İşte Ankara'daki patlama anı:
En kanlı saldırı
Ankara Sıhhiye'de "Emek Barış ve Demokrasi" mitingine düzenlenen bombalı saldırı, Türkiye Cumhuriyet tarihinin en kanlı terör eylemi olarak kayıtlara geçti. 86 vatandaşın hayatını yitirdiği saldırı, daha önce eşi benzeri görülmemiş bir katliama yol açtı.
Daha önce 2013 yılında Hatay Reyhanlı'da düzenlenen iki bombalı saldırıda toplam 52 kişi hayatını kaybetmiş, 146 kişi yaralanmıştı. Geçtiğimiz Temmuz ayında Suruç'ta meydana gelen saldırıda ise 34 kişi ölmüş, 100'den fazla kişi yaralanmıştı. 6 Eylül'deki Dağlıca saldırısında da, 16 asker şehit olmuştu.
2003 yılında İstanbul Şişli'deki Bet İsrael Sinagogu ile Beyoğlu'ndaki Neve Şalom Sinagogu'na, Beşiktaş'taki HSBC genel müdürlüğü ile Beyoğlu'ndaki Birleşik Krallık Başkonsolosluğu'na intihar saldırıları düzenlenmişti.
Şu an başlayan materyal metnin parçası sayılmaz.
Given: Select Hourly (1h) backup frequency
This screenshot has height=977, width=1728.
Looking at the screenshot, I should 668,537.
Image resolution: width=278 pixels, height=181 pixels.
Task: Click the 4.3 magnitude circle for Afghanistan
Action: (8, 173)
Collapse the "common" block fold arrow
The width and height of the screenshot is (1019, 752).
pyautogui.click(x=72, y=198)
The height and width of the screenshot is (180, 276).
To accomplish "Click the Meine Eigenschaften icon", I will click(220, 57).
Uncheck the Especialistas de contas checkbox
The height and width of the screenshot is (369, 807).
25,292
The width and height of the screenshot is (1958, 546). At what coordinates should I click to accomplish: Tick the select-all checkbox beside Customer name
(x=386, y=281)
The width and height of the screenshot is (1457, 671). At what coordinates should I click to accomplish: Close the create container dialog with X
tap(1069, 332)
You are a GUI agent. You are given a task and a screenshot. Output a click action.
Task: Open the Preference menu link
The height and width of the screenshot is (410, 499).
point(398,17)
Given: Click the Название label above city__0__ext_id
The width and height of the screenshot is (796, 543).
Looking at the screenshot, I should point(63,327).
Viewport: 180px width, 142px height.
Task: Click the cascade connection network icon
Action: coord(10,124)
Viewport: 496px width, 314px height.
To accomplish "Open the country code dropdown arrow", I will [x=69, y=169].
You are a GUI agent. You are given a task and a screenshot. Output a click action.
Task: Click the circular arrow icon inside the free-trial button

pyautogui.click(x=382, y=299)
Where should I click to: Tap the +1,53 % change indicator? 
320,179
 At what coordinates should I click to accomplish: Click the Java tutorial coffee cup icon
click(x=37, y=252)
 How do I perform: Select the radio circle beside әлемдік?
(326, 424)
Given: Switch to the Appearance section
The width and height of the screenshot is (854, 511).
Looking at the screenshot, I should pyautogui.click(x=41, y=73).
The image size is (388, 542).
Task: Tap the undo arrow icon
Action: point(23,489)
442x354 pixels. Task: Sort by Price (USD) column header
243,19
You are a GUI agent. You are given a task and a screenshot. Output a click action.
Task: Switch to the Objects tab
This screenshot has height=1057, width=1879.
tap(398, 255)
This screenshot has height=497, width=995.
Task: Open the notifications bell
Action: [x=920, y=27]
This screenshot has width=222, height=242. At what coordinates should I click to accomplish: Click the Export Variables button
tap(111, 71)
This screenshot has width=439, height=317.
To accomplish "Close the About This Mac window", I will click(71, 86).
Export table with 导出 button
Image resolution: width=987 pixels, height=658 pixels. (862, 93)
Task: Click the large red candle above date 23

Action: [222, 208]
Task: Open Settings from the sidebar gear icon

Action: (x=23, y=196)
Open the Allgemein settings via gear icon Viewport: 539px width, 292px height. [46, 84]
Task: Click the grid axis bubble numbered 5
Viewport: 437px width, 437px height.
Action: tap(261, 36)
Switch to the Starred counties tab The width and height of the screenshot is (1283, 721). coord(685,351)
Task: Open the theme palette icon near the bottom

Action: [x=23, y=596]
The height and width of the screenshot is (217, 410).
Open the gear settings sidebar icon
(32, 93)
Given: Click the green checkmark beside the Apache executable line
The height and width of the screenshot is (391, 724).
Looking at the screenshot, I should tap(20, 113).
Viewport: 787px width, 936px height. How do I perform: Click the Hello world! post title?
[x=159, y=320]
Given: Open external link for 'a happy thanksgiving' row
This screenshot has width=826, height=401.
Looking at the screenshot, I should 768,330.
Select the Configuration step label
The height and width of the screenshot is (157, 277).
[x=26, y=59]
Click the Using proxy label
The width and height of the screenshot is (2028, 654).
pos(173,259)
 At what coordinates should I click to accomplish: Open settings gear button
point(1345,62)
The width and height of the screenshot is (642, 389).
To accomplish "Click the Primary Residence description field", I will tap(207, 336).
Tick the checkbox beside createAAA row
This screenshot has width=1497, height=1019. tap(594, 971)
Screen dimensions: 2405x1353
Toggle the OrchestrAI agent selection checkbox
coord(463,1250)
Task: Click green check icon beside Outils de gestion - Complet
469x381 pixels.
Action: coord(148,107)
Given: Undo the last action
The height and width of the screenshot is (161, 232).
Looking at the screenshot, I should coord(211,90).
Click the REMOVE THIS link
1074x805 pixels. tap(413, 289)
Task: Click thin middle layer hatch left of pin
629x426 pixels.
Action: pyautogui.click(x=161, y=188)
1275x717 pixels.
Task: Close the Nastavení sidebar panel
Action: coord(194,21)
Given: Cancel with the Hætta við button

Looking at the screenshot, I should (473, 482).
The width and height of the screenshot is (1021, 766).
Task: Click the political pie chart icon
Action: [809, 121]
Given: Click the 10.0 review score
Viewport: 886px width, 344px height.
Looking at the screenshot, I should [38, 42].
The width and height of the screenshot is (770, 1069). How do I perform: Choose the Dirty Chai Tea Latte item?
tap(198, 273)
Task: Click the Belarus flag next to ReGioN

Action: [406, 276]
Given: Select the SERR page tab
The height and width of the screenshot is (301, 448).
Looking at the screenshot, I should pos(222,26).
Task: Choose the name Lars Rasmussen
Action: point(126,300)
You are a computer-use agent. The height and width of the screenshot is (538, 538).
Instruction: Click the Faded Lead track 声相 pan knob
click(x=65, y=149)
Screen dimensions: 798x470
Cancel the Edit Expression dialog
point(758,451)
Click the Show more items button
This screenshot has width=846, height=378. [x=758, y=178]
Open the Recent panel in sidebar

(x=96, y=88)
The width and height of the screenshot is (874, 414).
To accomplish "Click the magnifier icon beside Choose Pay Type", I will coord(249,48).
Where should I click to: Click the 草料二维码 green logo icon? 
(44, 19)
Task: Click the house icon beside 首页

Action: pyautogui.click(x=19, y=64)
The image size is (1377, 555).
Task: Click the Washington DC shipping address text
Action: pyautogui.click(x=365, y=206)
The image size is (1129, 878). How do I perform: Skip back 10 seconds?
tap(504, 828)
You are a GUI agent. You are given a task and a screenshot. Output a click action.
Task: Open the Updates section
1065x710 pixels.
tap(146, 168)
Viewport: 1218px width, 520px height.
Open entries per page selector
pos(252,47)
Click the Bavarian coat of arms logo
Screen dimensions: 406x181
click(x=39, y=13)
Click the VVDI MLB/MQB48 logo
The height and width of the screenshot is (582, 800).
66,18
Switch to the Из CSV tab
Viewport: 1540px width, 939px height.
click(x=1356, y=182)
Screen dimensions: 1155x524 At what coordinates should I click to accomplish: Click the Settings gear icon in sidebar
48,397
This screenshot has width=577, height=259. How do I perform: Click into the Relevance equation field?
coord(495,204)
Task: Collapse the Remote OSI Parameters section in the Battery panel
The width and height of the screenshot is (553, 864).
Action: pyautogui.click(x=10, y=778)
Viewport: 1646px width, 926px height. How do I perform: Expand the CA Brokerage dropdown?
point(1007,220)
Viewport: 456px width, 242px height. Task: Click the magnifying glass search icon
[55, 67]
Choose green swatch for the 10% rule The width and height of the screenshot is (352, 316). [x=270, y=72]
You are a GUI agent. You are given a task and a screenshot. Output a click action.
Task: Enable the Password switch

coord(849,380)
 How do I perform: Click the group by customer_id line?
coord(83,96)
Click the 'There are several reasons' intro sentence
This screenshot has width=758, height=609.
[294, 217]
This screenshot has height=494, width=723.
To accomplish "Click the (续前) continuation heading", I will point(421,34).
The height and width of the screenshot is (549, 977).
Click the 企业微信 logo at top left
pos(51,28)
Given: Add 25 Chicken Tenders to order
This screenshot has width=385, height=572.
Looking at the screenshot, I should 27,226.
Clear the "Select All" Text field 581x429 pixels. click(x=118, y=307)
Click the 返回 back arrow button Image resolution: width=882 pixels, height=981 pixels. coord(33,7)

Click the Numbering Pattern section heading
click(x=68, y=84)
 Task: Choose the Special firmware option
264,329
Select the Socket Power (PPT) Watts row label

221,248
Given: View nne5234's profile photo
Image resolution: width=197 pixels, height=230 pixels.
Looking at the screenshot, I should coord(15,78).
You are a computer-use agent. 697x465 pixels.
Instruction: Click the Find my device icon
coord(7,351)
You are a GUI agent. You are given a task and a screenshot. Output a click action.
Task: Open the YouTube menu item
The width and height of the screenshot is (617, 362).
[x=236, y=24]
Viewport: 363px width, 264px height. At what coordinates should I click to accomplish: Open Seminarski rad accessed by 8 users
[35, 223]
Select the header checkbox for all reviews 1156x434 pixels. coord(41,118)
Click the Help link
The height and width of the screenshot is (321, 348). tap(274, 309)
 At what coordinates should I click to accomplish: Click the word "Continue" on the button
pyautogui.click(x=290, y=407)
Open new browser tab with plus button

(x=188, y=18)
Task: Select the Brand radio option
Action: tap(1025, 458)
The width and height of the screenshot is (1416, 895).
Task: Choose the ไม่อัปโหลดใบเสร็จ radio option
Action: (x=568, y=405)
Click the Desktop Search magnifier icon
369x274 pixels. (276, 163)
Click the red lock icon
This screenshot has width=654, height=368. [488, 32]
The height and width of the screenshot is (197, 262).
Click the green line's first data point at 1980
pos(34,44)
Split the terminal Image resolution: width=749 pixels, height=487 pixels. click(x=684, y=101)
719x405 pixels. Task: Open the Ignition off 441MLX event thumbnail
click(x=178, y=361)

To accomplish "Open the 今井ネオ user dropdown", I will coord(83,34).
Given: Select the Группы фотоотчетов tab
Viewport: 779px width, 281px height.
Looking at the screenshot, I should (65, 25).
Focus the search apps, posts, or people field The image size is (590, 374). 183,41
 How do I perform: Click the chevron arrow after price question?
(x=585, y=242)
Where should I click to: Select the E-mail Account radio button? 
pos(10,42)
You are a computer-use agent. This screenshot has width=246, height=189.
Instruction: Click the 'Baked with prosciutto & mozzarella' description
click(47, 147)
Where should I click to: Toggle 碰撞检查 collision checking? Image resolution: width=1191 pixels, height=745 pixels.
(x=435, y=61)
Dört intihar saldırısında da bomba yüklü araçlar kullanılmıştı.
4 saldırgan dahil 57 kişinin öldüğü, 750'den fazla kişinin yaralandığı saldırılar sonrasında yürütülen soruşturma sonucunda, saldırıları El Kaide'nin Türkiye yapılanması çatısındaki Beyt el-İmam adlı örgütün gerçekleştirildiği tespit edilmişti.